The two favorite hymns, "Lead, Kindly Light," and "Abide With Me," were each written in circumstances which lend them peculiar significance. In 1833 John Henry Newman, afterward Cardinal Newman, left England in extreme ill-health. "My servant thought I was dying," he relates, "and begged for my last directions. I gave them as he wished; but I said: 'I shall not die, for I have not sinned against light, I have not sinned against light!' I never have been able to make out at all what I meant." This was just before he started upon his journey. He was still in a very feeble state, suffering from bodily weakness and mental depression, when one June evening he was becalmed in an orange-boat on the Mediterranean, in sight of Garibaldi's home on the island of Caprera. As he lay there he composed the beautiful hymn "Lead, Kindly Light."
Did the language of his fevered mind flash back upon him as he saw the shore lights on Caprera? The lights led the boat safely to harbor, and he returned to England. The mental darkness with which he had been struggling also cleared for him, for it was just after his return that the Oxford Movement began. He was a leader in that movement until he went over to the Church of Rome in 1845.
Henry Francis Lyte, curate of Brixham, in Devonshire, England, from 1823 until his death, in 1847, wrote many "hymns for his little ones, and hymns for his hardy fishermen, and hymns for sufferers like himself." His health declined as the years passed, and it was seen that the climate of the Devon coast was too harsh for his frail constitution. But he was loath to leave his parishioners, and, lingering at his post, could not be persuaded to go to Italy until it was too late for the change to save him.
He held a last communion service and delivered his solemn, pathetic parting words. Then, dragging himself wearily to his room, he wrote the hymn "Abide With Me," a most affecting expression of the faith of a dying man. Not long afterward he died at Nice, France. Of all his hymns, "Abide With Me" is best remembered. Like "Lead, Kindly Light," it is a hymn of comfort and help. Always the most helpful words have come from those who have themselves most felt the need of help.
LEAD, KINDLY LIGHT.
By CARDINAL NEWMAN.
Lead, kindly light, amid the encircling gloom;
Lead thou me on!
The night is dark and I am far from home;
Lead thou me on!
Keep thou my feet! I do not ask to see
The distant scene—one step's enough for me.

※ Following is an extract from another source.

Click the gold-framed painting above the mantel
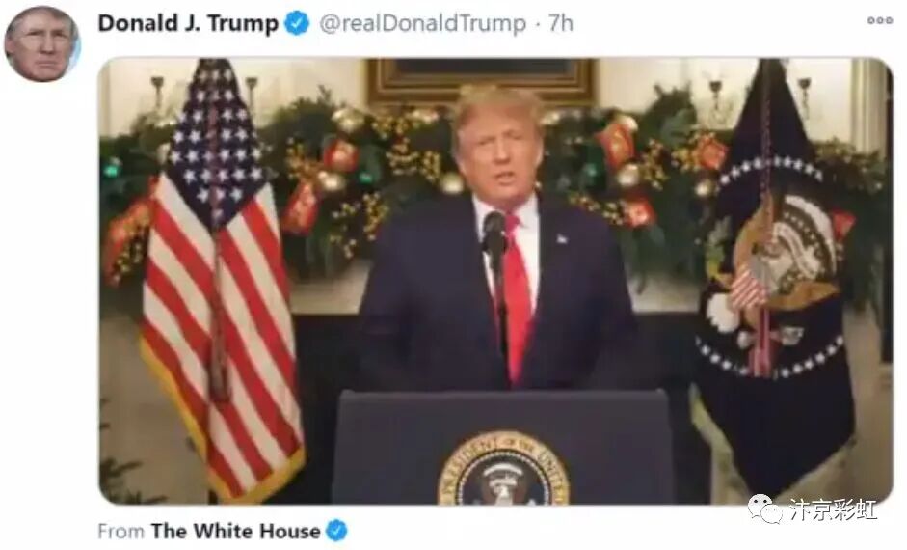907x550 pixels. (x=481, y=80)
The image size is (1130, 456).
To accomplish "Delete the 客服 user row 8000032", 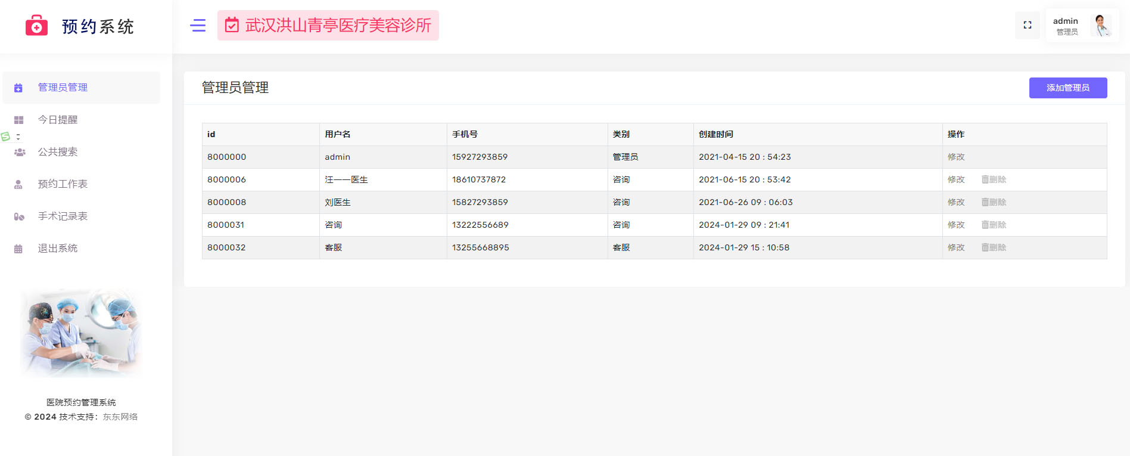I will point(994,247).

I was not ever thus, nor prayed that thou
Shouldst lead me on.
I loved to choose and see my path, but now
Lead thou me on!
I loved the garish day, and, spite of fears,
Pride ruled my will. Remember not past years.
So long thy power has blest me, sure it still
Will lead me on
O'er moor and fen, o'er crag and torrent, till
The night is gone.
And with the morn those angel faces smile
Which I have loved long since and lost awhile.